Task brief: Copy all the entries below exactly, but not the pictures.

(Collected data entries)
....................

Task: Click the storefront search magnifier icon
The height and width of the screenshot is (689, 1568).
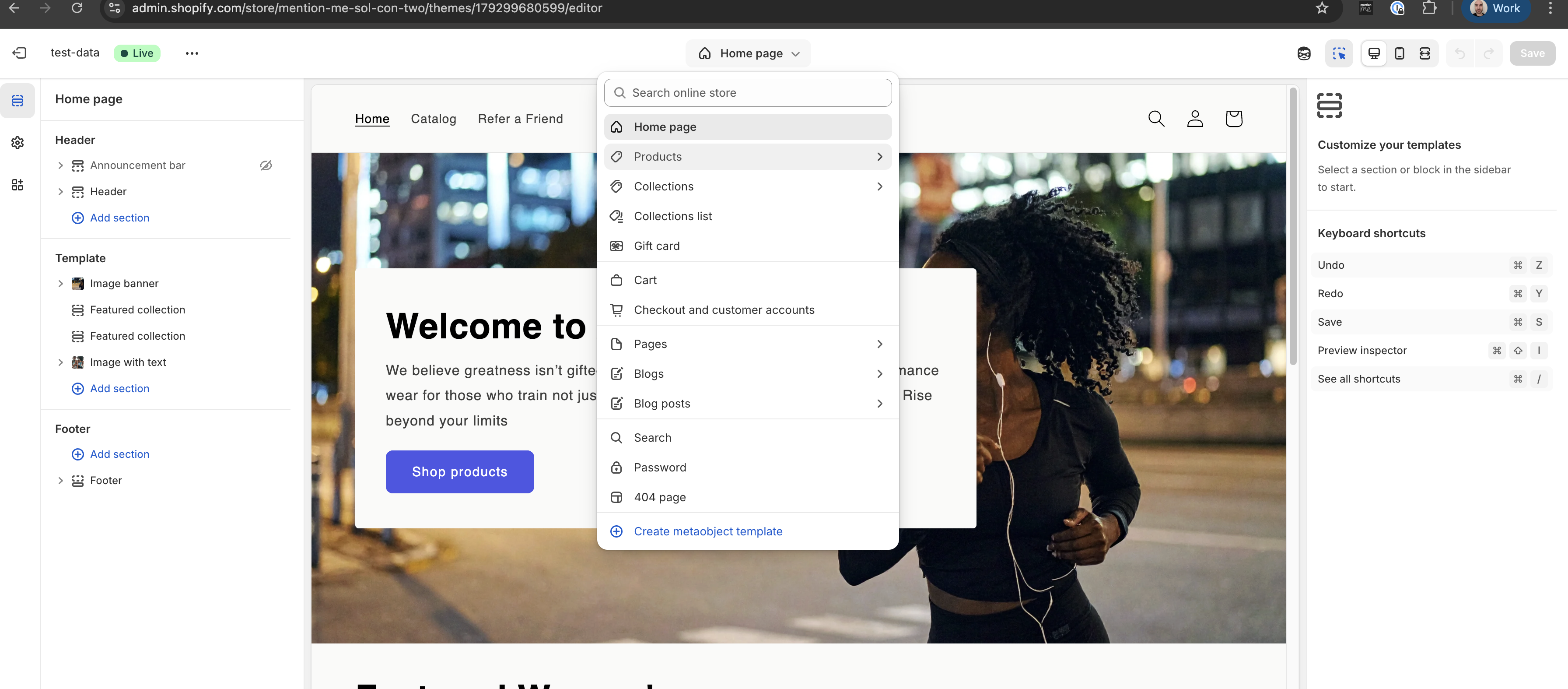Action: (1156, 118)
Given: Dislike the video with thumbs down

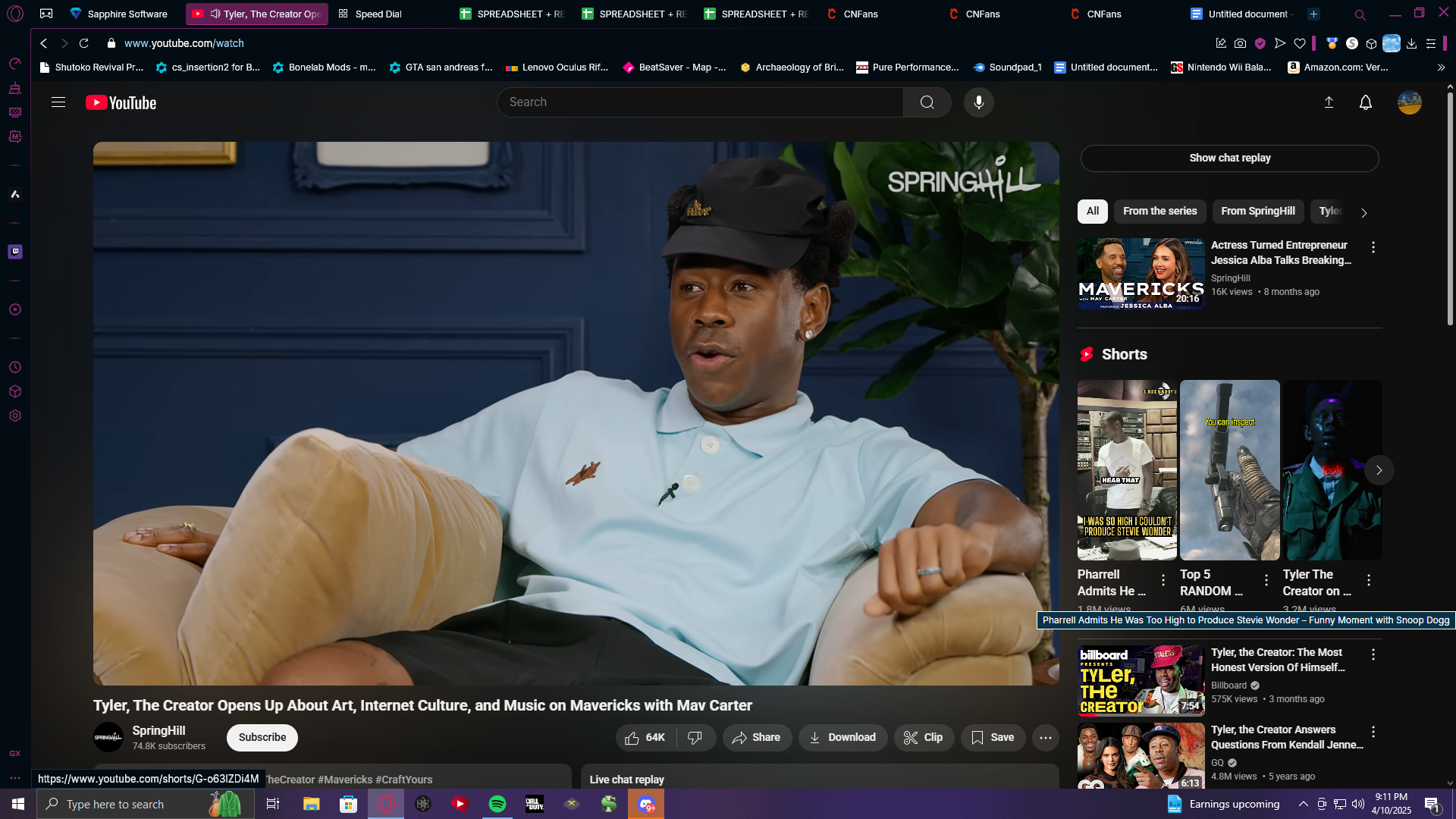Looking at the screenshot, I should [x=695, y=737].
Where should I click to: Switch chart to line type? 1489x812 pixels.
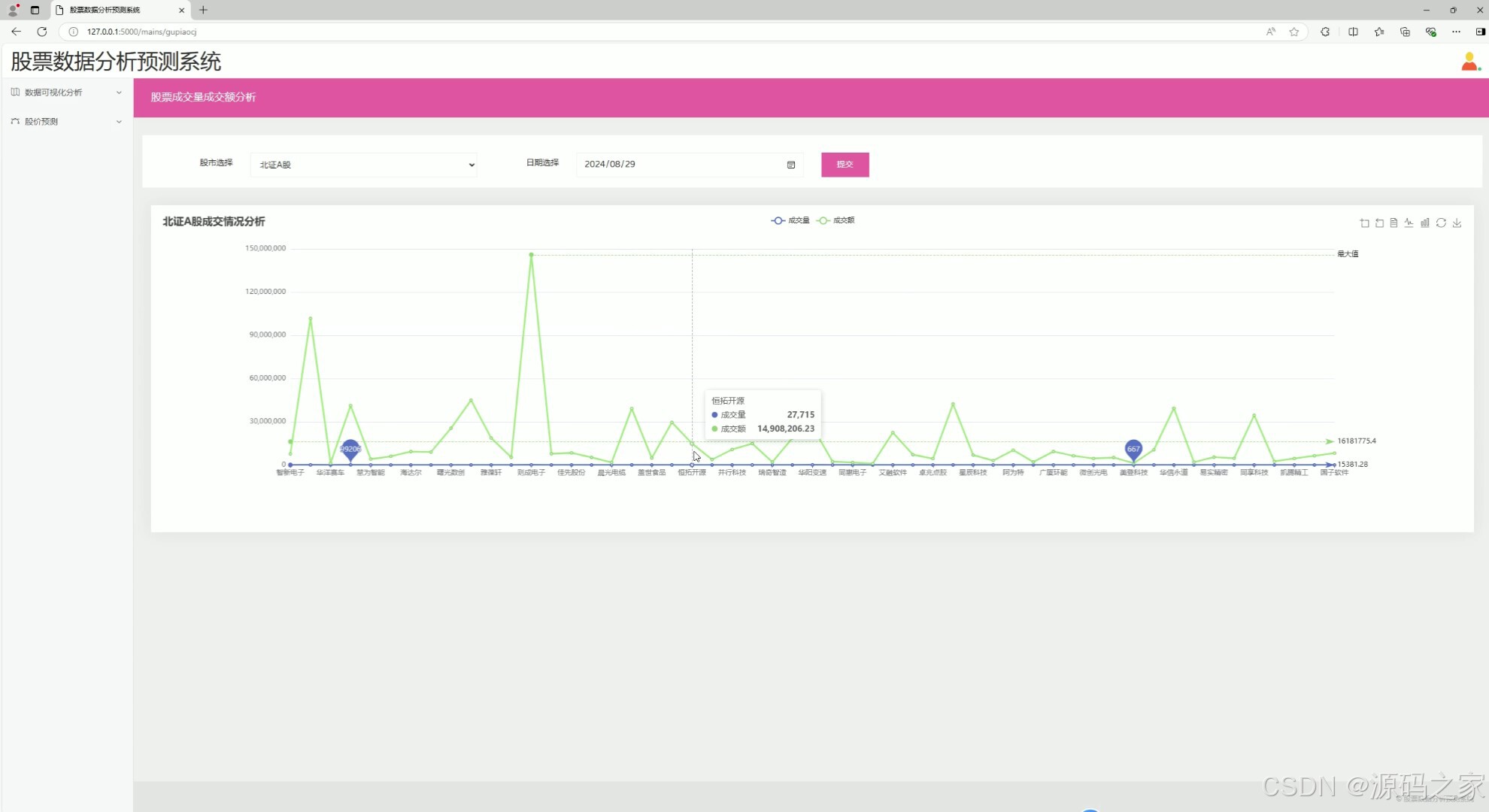coord(1409,223)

....................

Exercise response:
Task: Click the storefront search magnifier icon
The height and width of the screenshot is (689, 1568).
Action: (1156, 118)
Given: Dislike the video with thumbs down

Looking at the screenshot, I should [x=695, y=737].
Where should I click to: Switch chart to line type? 1489x812 pixels.
coord(1409,223)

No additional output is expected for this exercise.